> _WORK TO COMPLETE_
When you reach the line containing "Viewport: 1200px width, 805px height.", repeat that line and each one after it exactly until the records end, leaving out pictures.

(Pixel coordinate grounding data)
- - - -
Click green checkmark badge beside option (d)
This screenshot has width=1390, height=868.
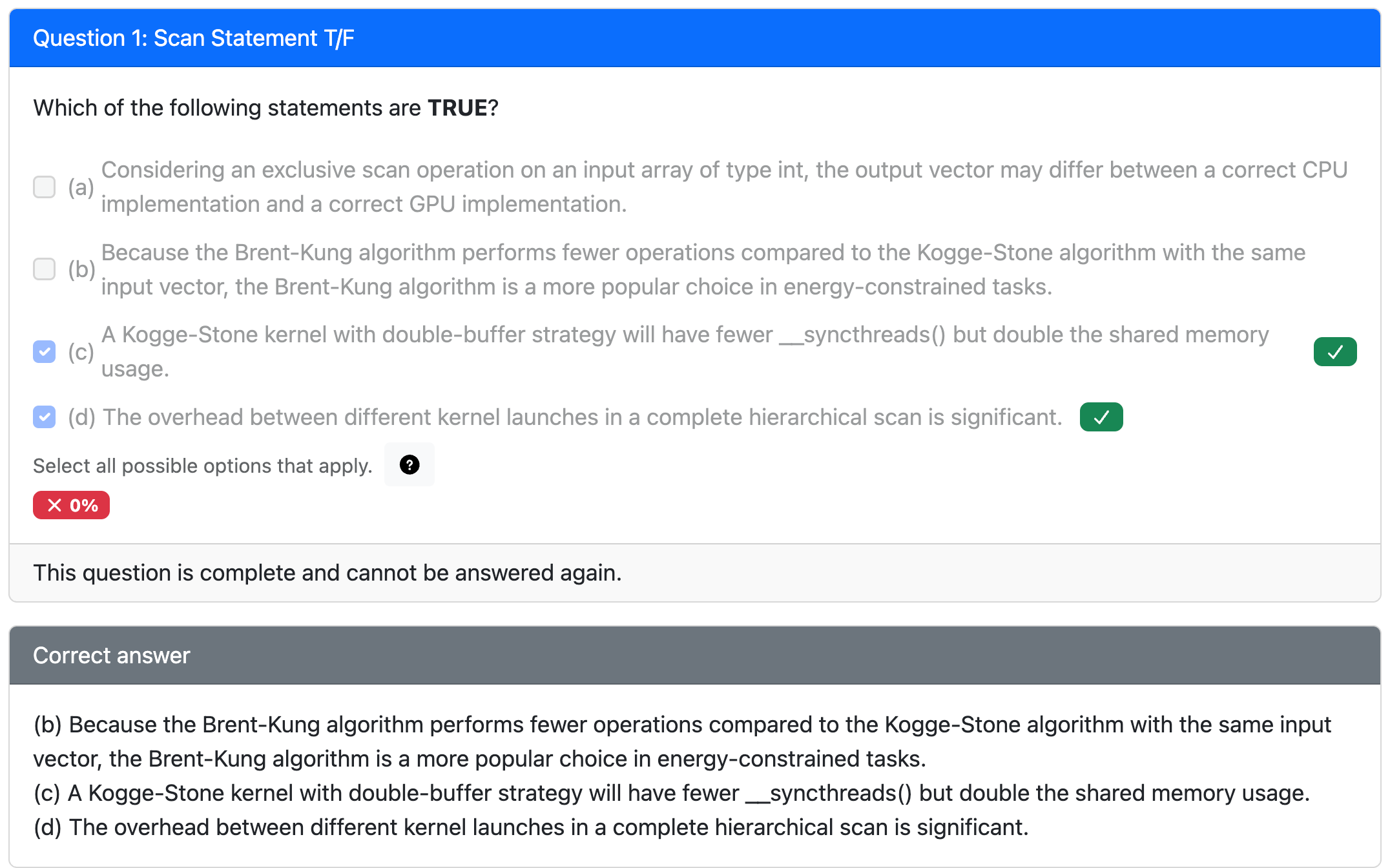pos(1101,417)
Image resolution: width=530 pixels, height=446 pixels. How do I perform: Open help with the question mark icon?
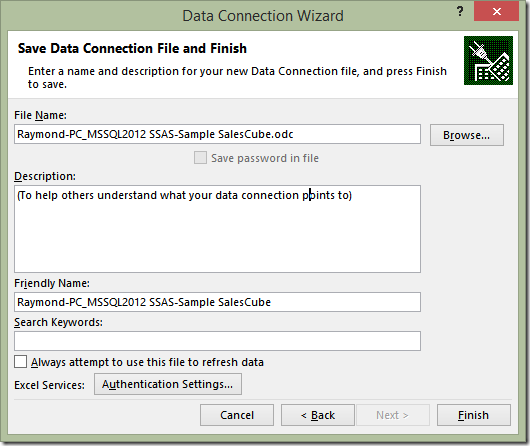click(x=460, y=11)
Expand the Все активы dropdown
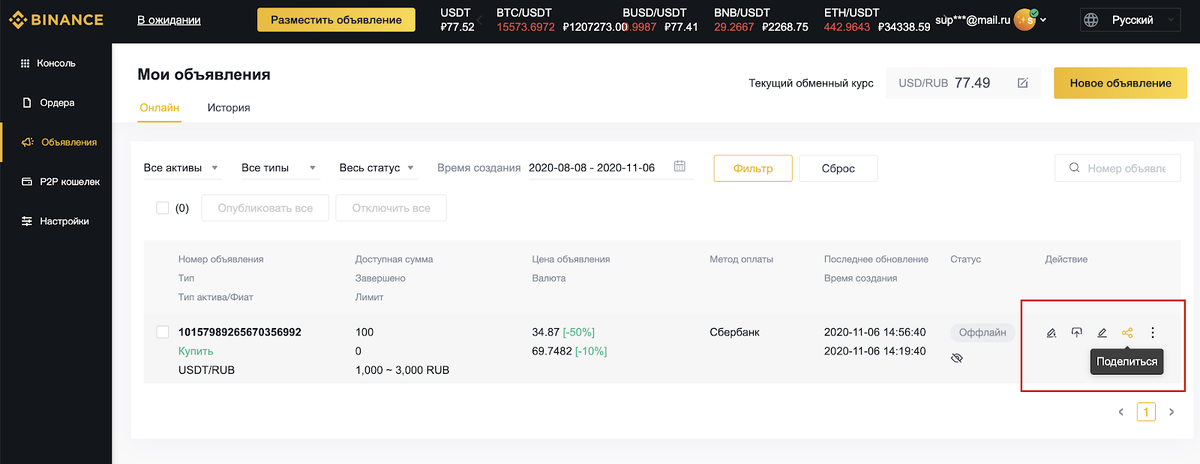Viewport: 1200px width, 464px height. pos(183,168)
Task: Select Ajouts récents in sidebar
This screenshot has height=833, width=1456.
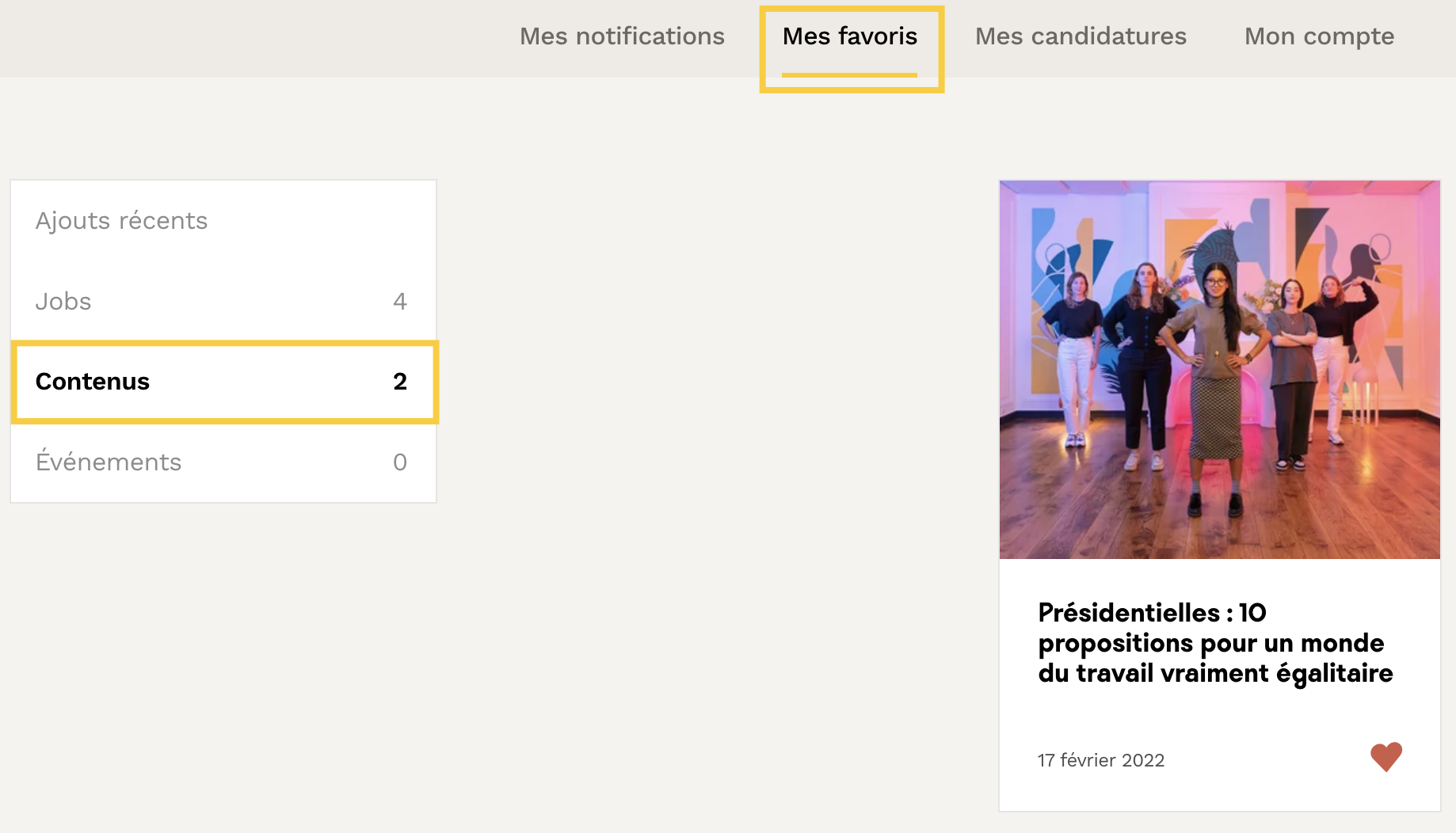Action: (x=121, y=221)
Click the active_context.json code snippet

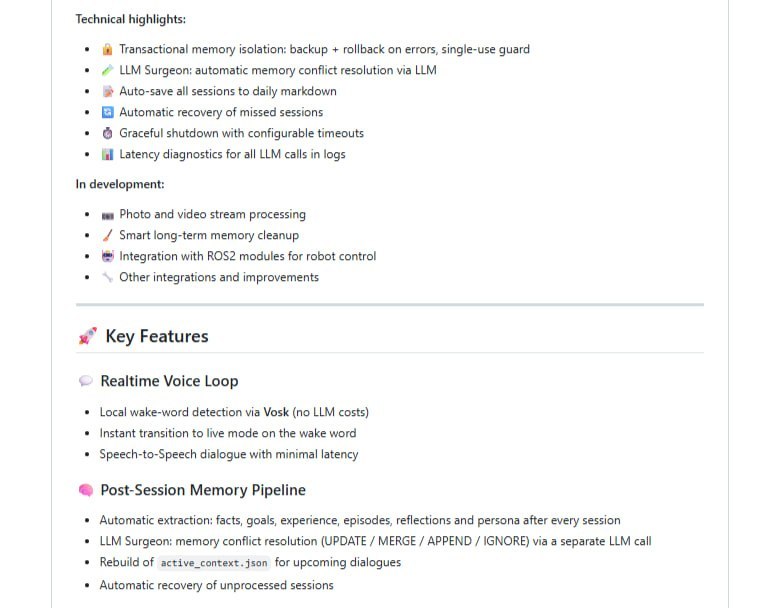[x=214, y=563]
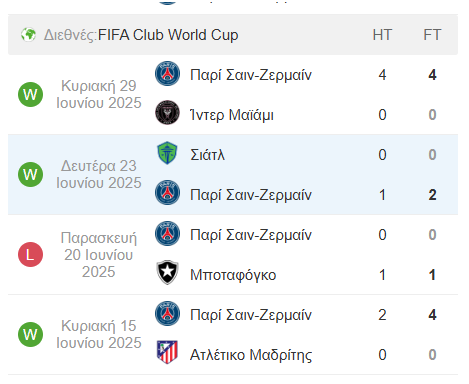Click final score 4 against Atlético Madrid
469x384 pixels.
[x=432, y=315]
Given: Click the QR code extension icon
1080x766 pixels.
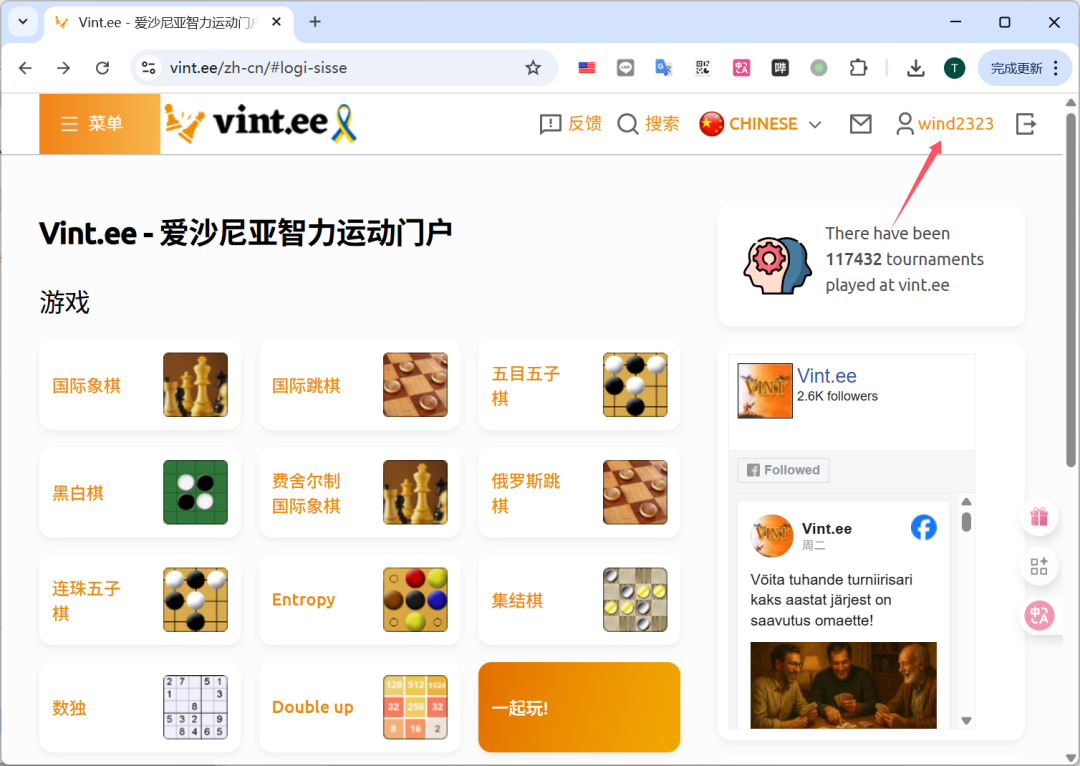Looking at the screenshot, I should click(x=703, y=68).
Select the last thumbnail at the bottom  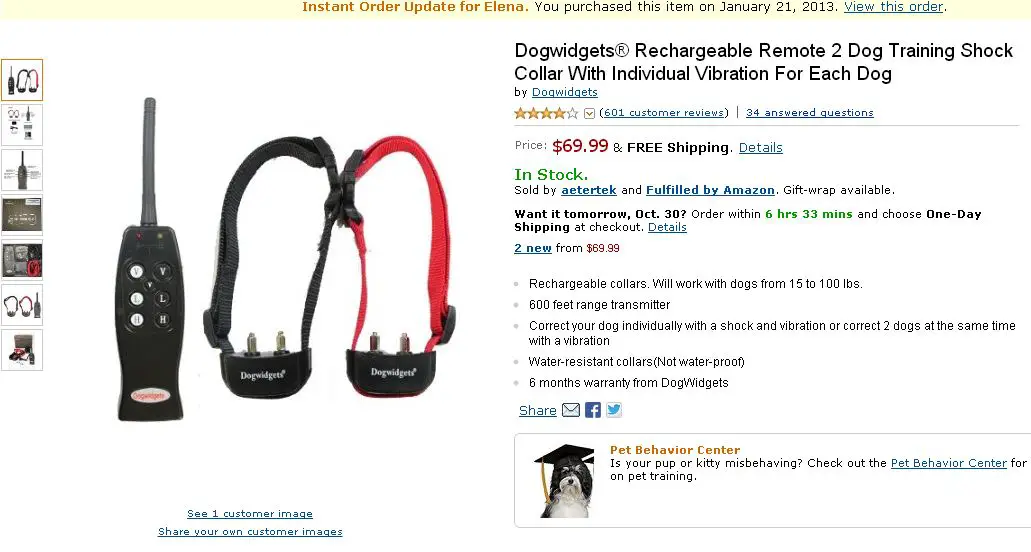(x=22, y=350)
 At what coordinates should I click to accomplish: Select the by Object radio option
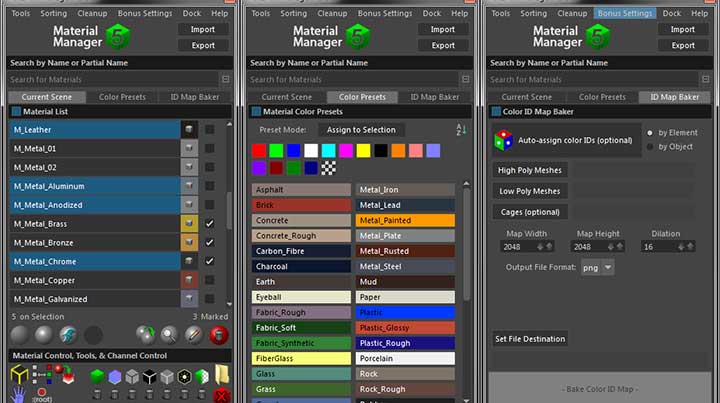tap(650, 147)
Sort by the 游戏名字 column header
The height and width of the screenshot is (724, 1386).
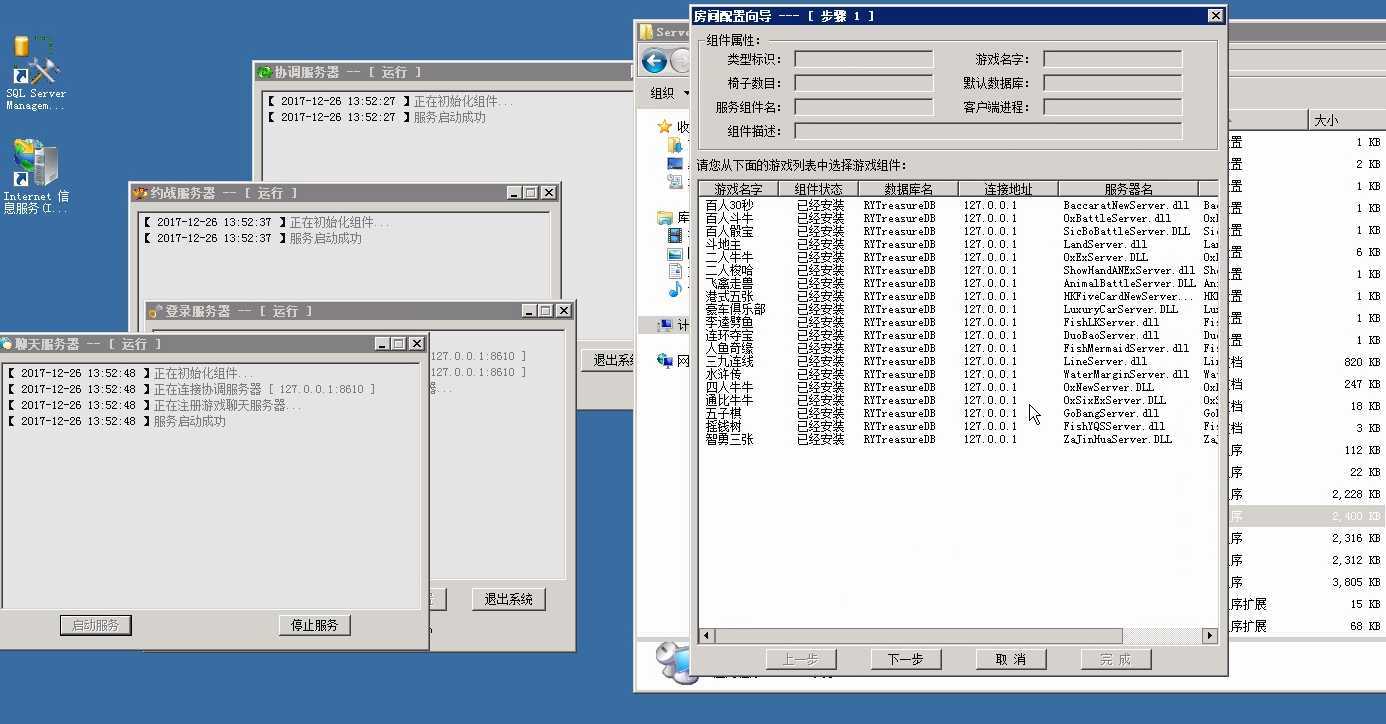pyautogui.click(x=738, y=189)
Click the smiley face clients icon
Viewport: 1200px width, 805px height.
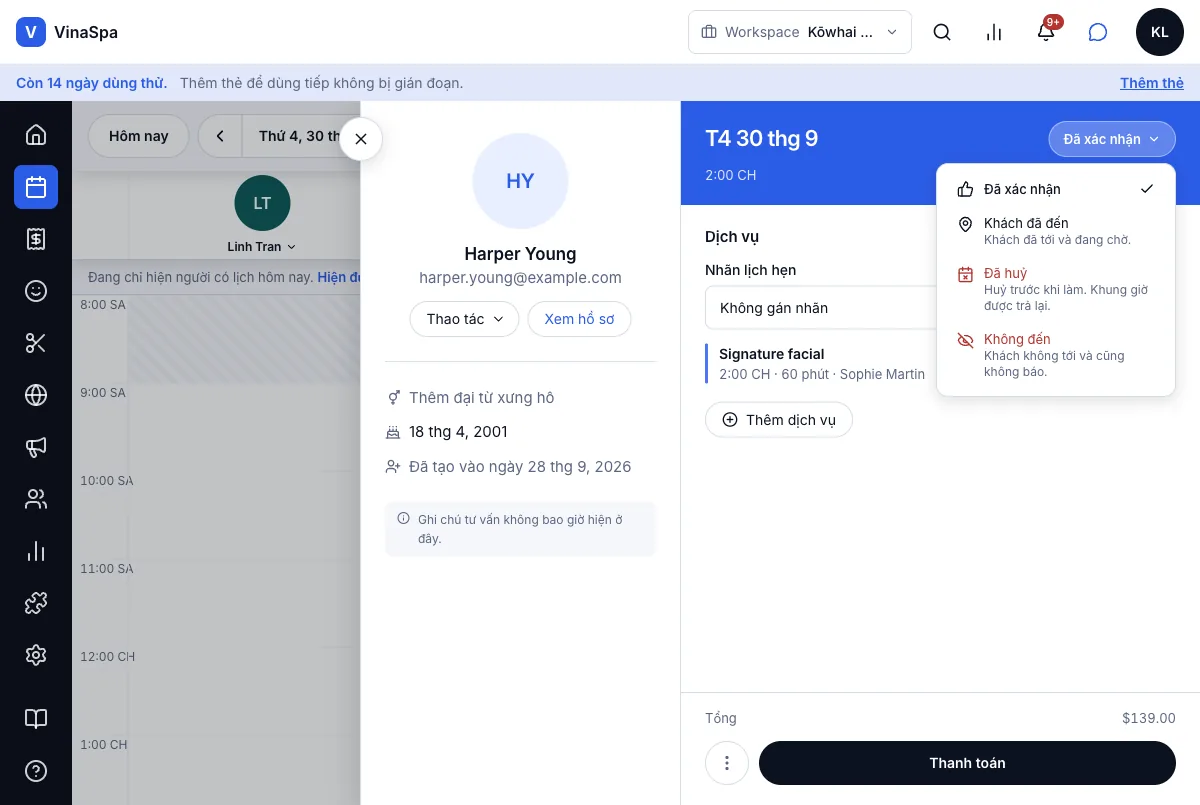[36, 291]
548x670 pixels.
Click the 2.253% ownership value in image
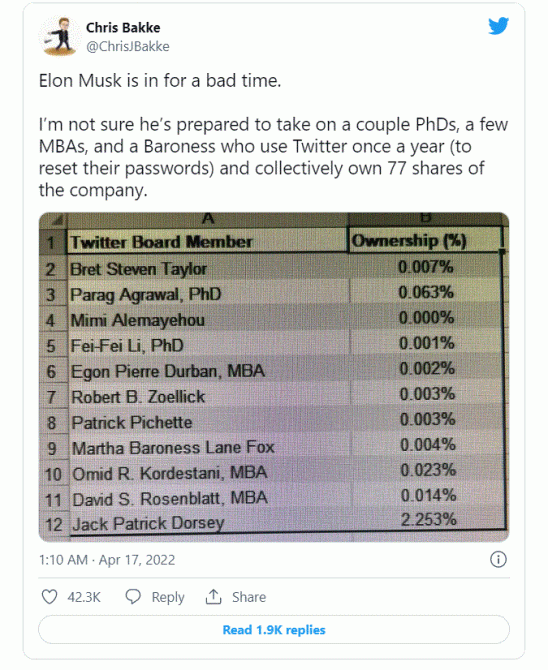[x=429, y=520]
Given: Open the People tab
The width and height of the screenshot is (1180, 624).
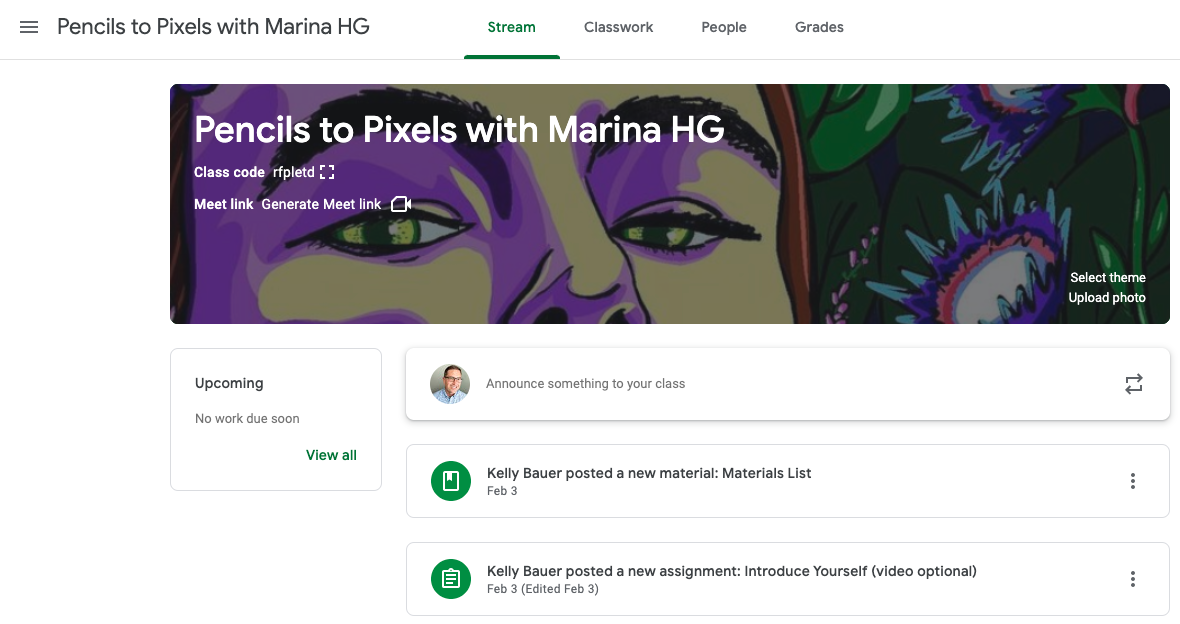Looking at the screenshot, I should click(724, 27).
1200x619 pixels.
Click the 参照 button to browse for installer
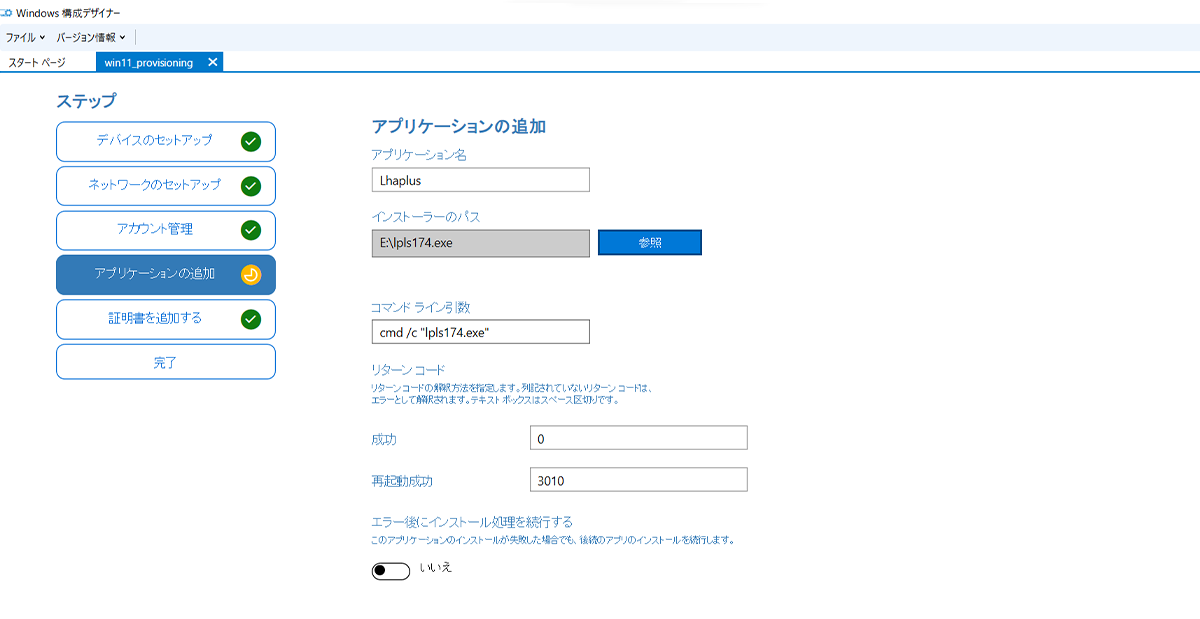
- - - -
> _RESULT OF THE EXERCISE_
Viewport: 1200px width, 805px height.
[36, 291]
548x670 pixels.
Click the 2.253% ownership value in image
[x=429, y=520]
Given: Open the People tab
The width and height of the screenshot is (1180, 624).
Looking at the screenshot, I should click(724, 27).
1200x619 pixels.
Click the 参照 button to browse for installer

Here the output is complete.